Data to use |
------------------------------------------------------------
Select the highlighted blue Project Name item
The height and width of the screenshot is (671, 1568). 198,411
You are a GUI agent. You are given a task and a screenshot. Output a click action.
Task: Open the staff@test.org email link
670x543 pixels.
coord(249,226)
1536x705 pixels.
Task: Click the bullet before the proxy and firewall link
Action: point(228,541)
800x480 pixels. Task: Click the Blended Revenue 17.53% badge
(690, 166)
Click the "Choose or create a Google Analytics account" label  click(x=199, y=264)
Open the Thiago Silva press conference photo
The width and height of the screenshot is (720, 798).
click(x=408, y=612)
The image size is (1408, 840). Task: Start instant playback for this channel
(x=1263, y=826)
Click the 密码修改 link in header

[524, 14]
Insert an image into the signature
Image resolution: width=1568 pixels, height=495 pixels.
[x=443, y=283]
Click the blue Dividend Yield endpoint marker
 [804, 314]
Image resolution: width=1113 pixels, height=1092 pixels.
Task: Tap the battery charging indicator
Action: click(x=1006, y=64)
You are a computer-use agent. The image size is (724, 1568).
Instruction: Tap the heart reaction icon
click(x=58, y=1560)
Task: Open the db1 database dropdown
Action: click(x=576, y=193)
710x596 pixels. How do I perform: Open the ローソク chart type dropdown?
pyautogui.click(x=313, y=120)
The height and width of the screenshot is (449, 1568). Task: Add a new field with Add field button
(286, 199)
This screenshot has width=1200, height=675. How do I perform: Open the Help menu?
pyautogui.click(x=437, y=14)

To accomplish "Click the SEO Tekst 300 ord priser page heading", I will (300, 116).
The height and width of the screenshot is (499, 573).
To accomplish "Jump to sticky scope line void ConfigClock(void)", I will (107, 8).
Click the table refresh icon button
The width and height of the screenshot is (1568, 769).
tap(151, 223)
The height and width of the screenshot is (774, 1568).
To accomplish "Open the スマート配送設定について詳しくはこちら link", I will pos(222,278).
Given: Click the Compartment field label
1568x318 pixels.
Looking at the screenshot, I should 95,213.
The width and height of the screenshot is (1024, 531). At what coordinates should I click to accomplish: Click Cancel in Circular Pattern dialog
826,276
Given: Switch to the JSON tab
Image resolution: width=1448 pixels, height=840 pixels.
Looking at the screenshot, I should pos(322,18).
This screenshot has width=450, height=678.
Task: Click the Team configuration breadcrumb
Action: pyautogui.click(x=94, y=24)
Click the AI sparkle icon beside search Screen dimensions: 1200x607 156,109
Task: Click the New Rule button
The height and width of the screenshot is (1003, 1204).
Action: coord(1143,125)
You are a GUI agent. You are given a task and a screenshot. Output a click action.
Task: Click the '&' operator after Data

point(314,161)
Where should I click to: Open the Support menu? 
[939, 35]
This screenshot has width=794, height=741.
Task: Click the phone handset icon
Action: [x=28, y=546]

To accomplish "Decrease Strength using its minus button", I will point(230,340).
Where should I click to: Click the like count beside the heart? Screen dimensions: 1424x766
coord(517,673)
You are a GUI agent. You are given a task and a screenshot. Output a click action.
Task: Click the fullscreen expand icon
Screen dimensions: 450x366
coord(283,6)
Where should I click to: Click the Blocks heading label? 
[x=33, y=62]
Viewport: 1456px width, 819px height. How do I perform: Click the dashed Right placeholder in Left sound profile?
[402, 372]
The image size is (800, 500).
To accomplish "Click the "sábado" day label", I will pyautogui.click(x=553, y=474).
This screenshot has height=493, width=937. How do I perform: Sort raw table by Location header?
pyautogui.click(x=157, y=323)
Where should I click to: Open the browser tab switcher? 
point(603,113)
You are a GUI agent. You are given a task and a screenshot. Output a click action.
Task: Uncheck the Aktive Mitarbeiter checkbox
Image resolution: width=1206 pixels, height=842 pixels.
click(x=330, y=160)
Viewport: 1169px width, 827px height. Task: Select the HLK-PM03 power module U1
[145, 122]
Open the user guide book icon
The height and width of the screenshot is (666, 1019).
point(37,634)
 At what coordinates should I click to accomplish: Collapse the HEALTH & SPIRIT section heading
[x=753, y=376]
------------------------------------------------------------
Task description |
Please reproduce all of the rows above word for word, leaving nothing out and changing nothing.

Output for this task |
Select the highlighted blue Project Name item
The height and width of the screenshot is (671, 1568). 198,411
You are a GUI agent. You are given a task and a screenshot. Output a click action.
Task: Open the staff@test.org email link
670x543 pixels.
coord(249,226)
1536x705 pixels.
Task: Click the bullet before the proxy and firewall link
Action: point(228,541)
800x480 pixels. Task: Click the Blended Revenue 17.53% badge
(690, 166)
Click the "Choose or create a Google Analytics account" label  click(x=199, y=264)
Open the Thiago Silva press conference photo
The width and height of the screenshot is (720, 798).
click(x=408, y=612)
The image size is (1408, 840). Task: Start instant playback for this channel
(x=1263, y=826)
Click the 密码修改 link in header

[524, 14]
Insert an image into the signature
Image resolution: width=1568 pixels, height=495 pixels.
[x=443, y=283]
Click the blue Dividend Yield endpoint marker
 [804, 314]
Image resolution: width=1113 pixels, height=1092 pixels.
Task: Tap the battery charging indicator
Action: click(x=1006, y=64)
You are a computer-use agent. The image size is (724, 1568).
Instruction: Tap the heart reaction icon
click(x=58, y=1560)
Task: Open the db1 database dropdown
Action: click(x=576, y=193)
710x596 pixels. How do I perform: Open the ローソク chart type dropdown?
pyautogui.click(x=313, y=120)
The height and width of the screenshot is (449, 1568). Task: Add a new field with Add field button
(286, 199)
This screenshot has width=1200, height=675. How do I perform: Open the Help menu?
pyautogui.click(x=437, y=14)

To accomplish "Click the SEO Tekst 300 ord priser page heading", I will (300, 116).
The height and width of the screenshot is (499, 573).
To accomplish "Jump to sticky scope line void ConfigClock(void)", I will (107, 8).
Click the table refresh icon button
The width and height of the screenshot is (1568, 769).
tap(151, 223)
The height and width of the screenshot is (774, 1568).
To accomplish "Open the スマート配送設定について詳しくはこちら link", I will pos(222,278).
Given: Click the Compartment field label
1568x318 pixels.
Looking at the screenshot, I should 95,213.
The width and height of the screenshot is (1024, 531). At what coordinates should I click to accomplish: Click Cancel in Circular Pattern dialog
826,276
Given: Switch to the JSON tab
Image resolution: width=1448 pixels, height=840 pixels.
Looking at the screenshot, I should pos(322,18).
This screenshot has width=450, height=678.
Task: Click the Team configuration breadcrumb
Action: pyautogui.click(x=94, y=24)
Click the AI sparkle icon beside search Screen dimensions: 1200x607 156,109
Task: Click the New Rule button
The height and width of the screenshot is (1003, 1204).
Action: coord(1143,125)
You are a GUI agent. You are given a task and a screenshot. Output a click action.
Task: Click the '&' operator after Data

point(314,161)
Where should I click to: Open the Support menu? 
[939, 35]
This screenshot has width=794, height=741.
Task: Click the phone handset icon
Action: [x=28, y=546]

To accomplish "Decrease Strength using its minus button", I will point(230,340).
Where should I click to: Click the like count beside the heart? Screen dimensions: 1424x766
coord(517,673)
You are a GUI agent. You are given a task and a screenshot. Output a click action.
Task: Click the fullscreen expand icon
Screen dimensions: 450x366
coord(283,6)
Where should I click to: Click the Blocks heading label? 
[x=33, y=62]
Viewport: 1456px width, 819px height. How do I perform: Click the dashed Right placeholder in Left sound profile?
[402, 372]
The image size is (800, 500).
To accomplish "Click the "sábado" day label", I will pyautogui.click(x=553, y=474).
This screenshot has height=493, width=937. How do I perform: Sort raw table by Location header?
pyautogui.click(x=157, y=323)
Where should I click to: Open the browser tab switcher? 
point(603,113)
You are a GUI agent. You are given a task and a screenshot. Output a click action.
Task: Uncheck the Aktive Mitarbeiter checkbox
Image resolution: width=1206 pixels, height=842 pixels.
click(x=330, y=160)
Viewport: 1169px width, 827px height. Task: Select the HLK-PM03 power module U1
[145, 122]
Open the user guide book icon
The height and width of the screenshot is (666, 1019).
point(37,634)
 At what coordinates should I click to accomplish: Collapse the HEALTH & SPIRIT section heading
[x=753, y=376]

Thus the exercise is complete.